ならば――話は早いというもの。策を持ちかけるまでである。
(100) 烏 > 「さぁ、ならば話は早い。このまま礼金を持ち出して、近頃、里で流行の駆け落ちとしゃれ込んでみようではないか」
 男の大げさな身振りに狐は胡散臭そうに耳を伏せた。
(112) ぽんちょ > 「駆け落ちってなに?おいしいの?」なにも知らない子狐はそう答えた。
(100) 烏 > 「あぁ、馬鹿とまともに話をしようとした我が輩が馬鹿であった! こう言えば分かるか? 故郷を棄てて我が輩と来ないと明日には狐鍋だぞ馬鹿!」
「馬鹿って言うなー!」
(100) 烏 > 「それは……ちょっとな……。だって、この山にはお母さんが……」
「……養えなくなったから、その年で独り立ちしたのだろう?」
「うっ…!」
(112) ぽんちょ > 「じゃあ、ネウロが私を養ってくれるっていうの!?初めて会った相手なのに・・。」
(100) 烏 > 「あぁ、貴様が我が輩の調服を手伝って、馬車馬のようにしっかり働くというのならな、白飯くらいは渡してやろうではないか! 良い主人だろう? さぁ、黙って付いて来い! ……あぁ、しっぽは消せよ? 馬鹿でも分かるだろう?」
(112) ぽんちょ > 「白米・・・うんっ!!行く行く!でも私凄い食べるよ?ネウロ大丈夫なの・・?」弥子は心配そうに我輩を見つめた
(100) 烏 > 「あぁ――我が輩も、元を正せば似たようなモノだからなぁ……」
(100) 烏 > ――そうして男は有無を言わず、子狐をひょいと担ぎ上げ、軽々と木々を駆け上がり始めた。その早さといえば疾風の如し。たちまち山を駆け下りる。
(100) 烏 > 「あっ、あんたってあやかしだったの?」
「――いや、違う。正確には、貴様のような獣の腹から生まれた」
(100) 烏 > 「――母が狐だったのだ。まぁ、貴様よりも幾分賢く、利発で美しい女であったが……」
「……そこはいいから」
(100) 烏 > 「おかげでこの髪の色と目だ。――まぁ、開国によって異人があふれたおかげで、今はいかとも言い訳が立つが……」
(100) 烏 > 「故に、どんなに馬鹿で愚鈍で大食いであっても、狐というものを放っておけない。まぁ、趣味のようなものだ」
「……趣味で浚われてるの? 私…」
(112) ぽんちょ > 「まあ、よいではないか。細かいことは」そう言うとネウロは楽しそうに目を細めた。

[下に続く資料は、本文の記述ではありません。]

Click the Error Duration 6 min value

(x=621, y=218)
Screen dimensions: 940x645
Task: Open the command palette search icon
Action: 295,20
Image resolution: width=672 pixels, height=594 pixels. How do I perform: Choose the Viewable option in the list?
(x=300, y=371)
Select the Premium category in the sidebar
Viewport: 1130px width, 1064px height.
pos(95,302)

(100) 烏 > その目が飴のように澄んでいたことで、弥子は何も言えなくなってしまった。 ――あぁ、哀れ。そこでこの子狐の運命は決まってしまったのだ! これが恋だと気づけぬほど、狐は幼くか弱かった!
(112) ぽんちょ > いちど嵌ったら抜け出せない恋という底なし沼に哀れな子狐は嵌ってしまったのだった・・・。もう戻ることはーできない・・。
(100) 烏 > その後、金色の髪の、娘と青年とは度々色々な場所で目撃されることとなる。帝都最後の陰陽師として!

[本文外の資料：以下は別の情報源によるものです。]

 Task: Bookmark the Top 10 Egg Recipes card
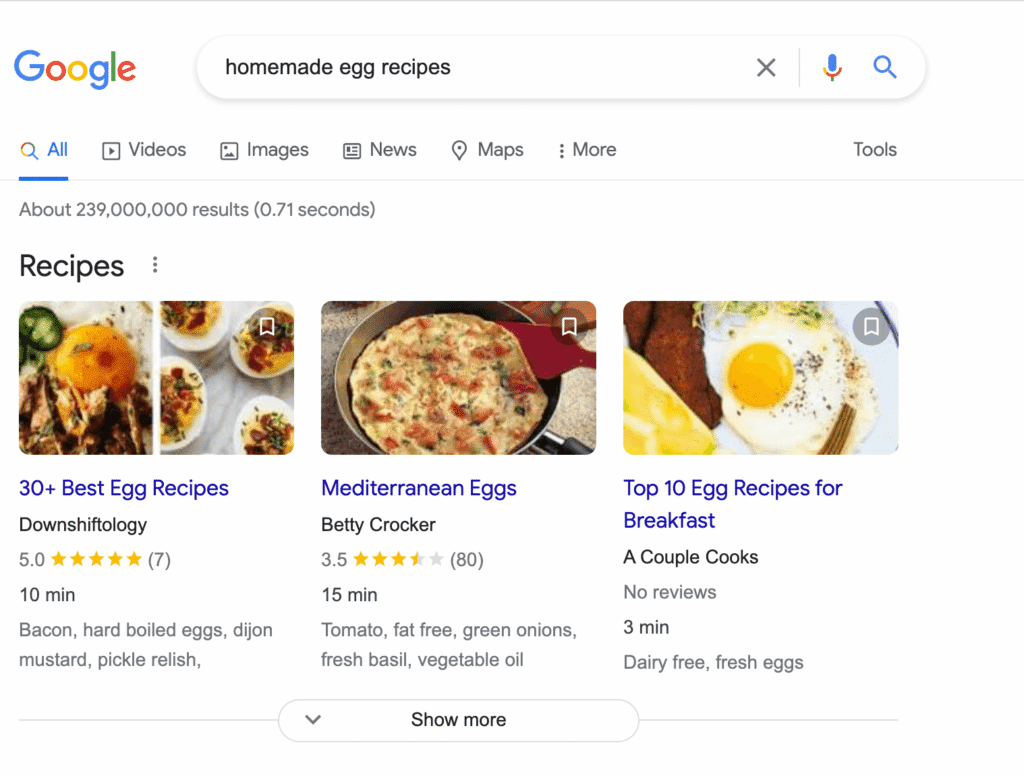click(x=871, y=326)
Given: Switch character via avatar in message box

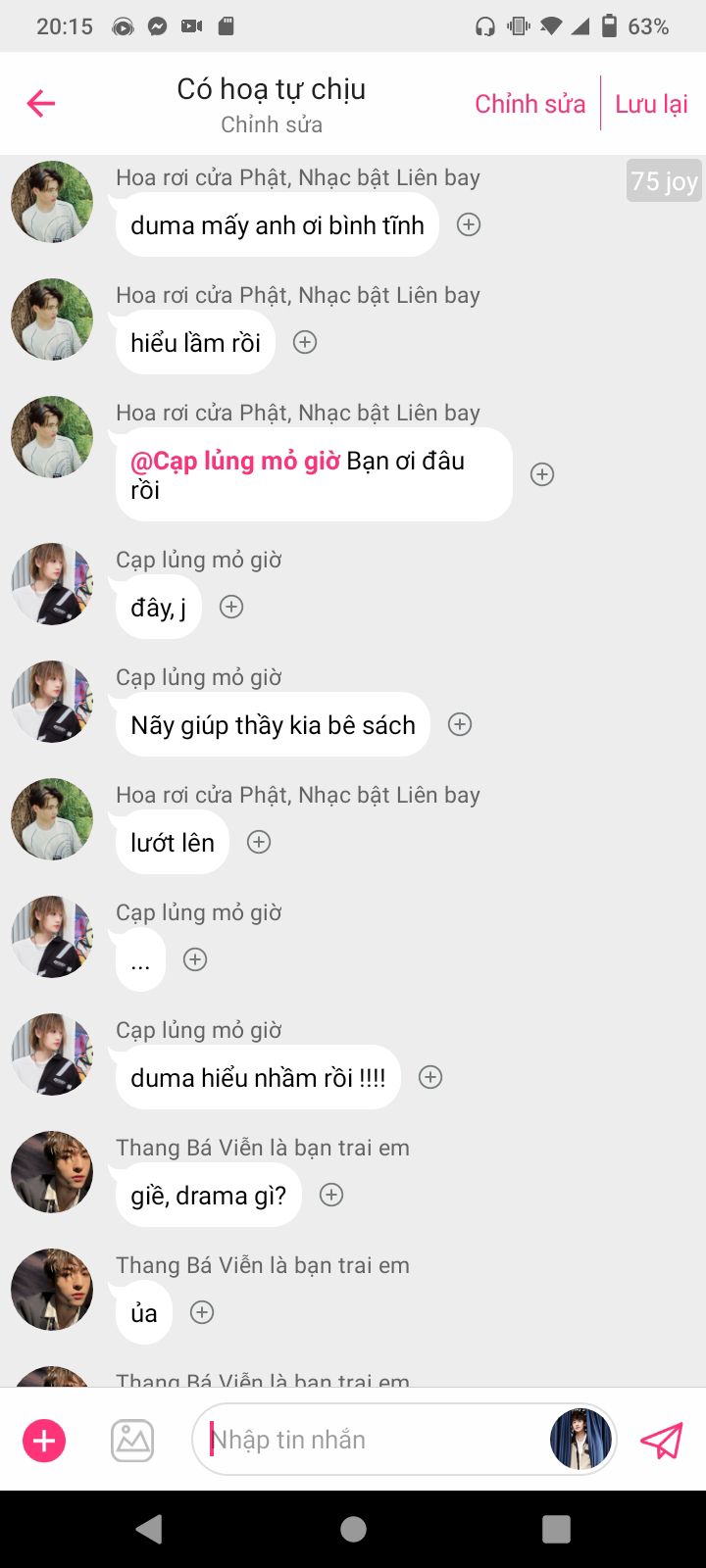Looking at the screenshot, I should click(x=580, y=1440).
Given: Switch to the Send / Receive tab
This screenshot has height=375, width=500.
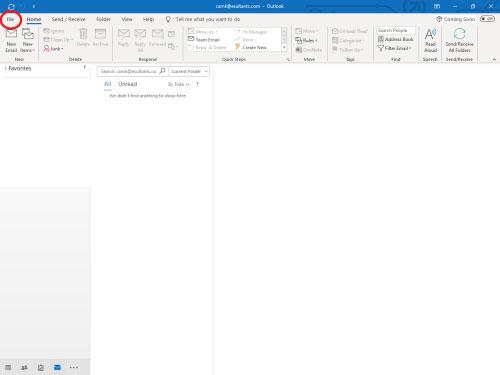Looking at the screenshot, I should click(x=68, y=19).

最初は「蟲師」風の笹塚さんの絵から触発されて、モノノ怪の薬売りさんの語りみたいな文章から始まり、
最後は、碌に読んだ事ない癖に「太宰テイストでまとめちゃえー!」 という、深夜だからの暴走ぶりでしたw


date:2009.08.?



Text by 烏(karasu)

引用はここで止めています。